La pulpite reste l’une des indications principales de ce type d’anesthésie, de même que les soins sur les molaires mandibulaires isolées sur l’arcade, lorsqu’une anesthésie intra-osseuse n’est pas réalisable. En chirurgie orale, les avulsions de troisièmes molaires incluses ou en désinclusion peuvent également nécessiter le recours à l’anesthésie loco-régionale, bien qu’elle ne puisse être suffisante et que des rappels en vestibulaire et en lingual par des anesthésies locales de type para-apical soient indispensables.

 

Existe-t-il des contre-indications ou précautions particulières à cette technique ?

Cette technique est contre-indiquée chez les patients à risque hémorragique, c’est-à-dire chez les individus atteints de troubles de l’hémostase ou de la coagulation, ainsi que chez ceux traités par antiagrégants plaquettaires ou par anticoagulants, quels que soient la voie d’administration et le mode d’action.

La prémédication par dexaméthasone, ibuprofène ou tramadol nécessite-t-elle des précautions particulières ?

Bien sûr, comme toute prescription médicamenteuse, il existe des précautions et des contre-indications, en plus des allergies aux substances en question.

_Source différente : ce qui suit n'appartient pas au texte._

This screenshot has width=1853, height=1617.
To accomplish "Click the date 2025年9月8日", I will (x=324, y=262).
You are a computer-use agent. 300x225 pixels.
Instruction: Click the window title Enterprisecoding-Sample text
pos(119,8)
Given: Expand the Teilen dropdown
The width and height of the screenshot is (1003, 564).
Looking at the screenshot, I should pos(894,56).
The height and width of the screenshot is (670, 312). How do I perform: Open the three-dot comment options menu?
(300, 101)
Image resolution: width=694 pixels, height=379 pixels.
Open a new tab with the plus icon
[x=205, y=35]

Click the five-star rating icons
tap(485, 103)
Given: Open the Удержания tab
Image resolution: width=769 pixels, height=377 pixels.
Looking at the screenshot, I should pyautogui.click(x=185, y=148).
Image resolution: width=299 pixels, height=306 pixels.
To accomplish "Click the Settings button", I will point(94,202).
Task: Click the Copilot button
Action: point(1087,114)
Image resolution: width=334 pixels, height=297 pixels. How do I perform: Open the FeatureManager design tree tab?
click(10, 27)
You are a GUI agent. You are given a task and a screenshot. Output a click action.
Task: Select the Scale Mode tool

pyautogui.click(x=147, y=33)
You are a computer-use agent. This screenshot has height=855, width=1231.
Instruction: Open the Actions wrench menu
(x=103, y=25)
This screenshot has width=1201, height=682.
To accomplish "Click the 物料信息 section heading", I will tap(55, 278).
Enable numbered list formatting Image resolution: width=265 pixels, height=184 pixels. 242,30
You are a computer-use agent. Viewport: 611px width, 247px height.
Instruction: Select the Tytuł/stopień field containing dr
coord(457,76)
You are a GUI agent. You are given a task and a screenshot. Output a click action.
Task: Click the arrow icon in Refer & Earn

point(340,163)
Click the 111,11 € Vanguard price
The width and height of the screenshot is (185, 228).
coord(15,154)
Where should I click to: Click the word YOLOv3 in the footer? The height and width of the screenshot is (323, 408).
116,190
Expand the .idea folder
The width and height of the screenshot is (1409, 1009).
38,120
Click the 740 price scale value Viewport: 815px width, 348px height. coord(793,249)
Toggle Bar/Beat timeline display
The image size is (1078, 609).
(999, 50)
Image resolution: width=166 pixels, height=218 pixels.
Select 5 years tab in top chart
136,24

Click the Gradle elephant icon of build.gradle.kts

Pour la dexaméthasone, il y a finalement assez peu de risques lorsqu’il s’agit d’une prise unique et d’une faible dose, comme indiqué dans cette étude. Néanmoins, il est toujours préférable d’éviter la prescription d’anti-inflammatoires (stéroïdiens ou non) lorsqu’une infection est déclarée. Chez les patients atteints d’ulcère gastro-duodénal, la prescription n’est pas contre-indiquée à condition de l’associer à un anti-ulcéreux.
En ce qui concerne l’ibuprofène, les mêmes contre-indications en cas d’infection s’imposent. Pour les patients atteints d’ulcère gastro-duodénal ou aux antécédents d’hémorragie digestive, les AINS sont cette fois contre-indiqués. Chez les patients à risque hémorragique, il est fortement déconseillé de poursuivre la thérapeutique en post­opératoire par des AINS, car cela augmente ce risque, même si cela est tentant compte tenu de l’efficacité de ces molécules sur les douleurs liées à l’inflammation pulpaire. S’ajoutent à ces précautions d’autres contre-indications, notamment chez les patients présentant une insuffisance hépatique, rénale ou cardiaque sévère, ainsi que chez les patients présentant un lupus érythémateux disséminé. Enfin, la principale contre-indication à retenir est l’interdiction de prescription des AINS aux femmes enceintes.
Pour le tramadol, il existe également quelques contre-indications : les patients atteints de d’insuffisance hépato-cellulaire ou d’insuffisance respiratoire sévère, les patients épileptiques non contrôlés par un traitement, ou encore les femmes enceintes, ne sont pas éligibles à ce traitement. Il faut également être vigilant chez les patients présentant un éthylisme chronique ou des troubles des fonctions respiratoires, et éviter sa prescription chez les individus traités par carbamazépine (Tegretol©). Enfin, le tramadol est contre-indiqué chez les enfants de moins de 15 ans, et chez les patients traités par IMAO (inhibiteurs de la monoamine oxydase). Le praticien doit par ailleurs garder à l’esprit qu’à la dose de 50 mg, des effets indésirables peuvent apparaître chez certains patients, de type malaise, nausées, vomissements, hypersudation, pouvant compliquer la réalisation de l’acte d’urgence au cabinet.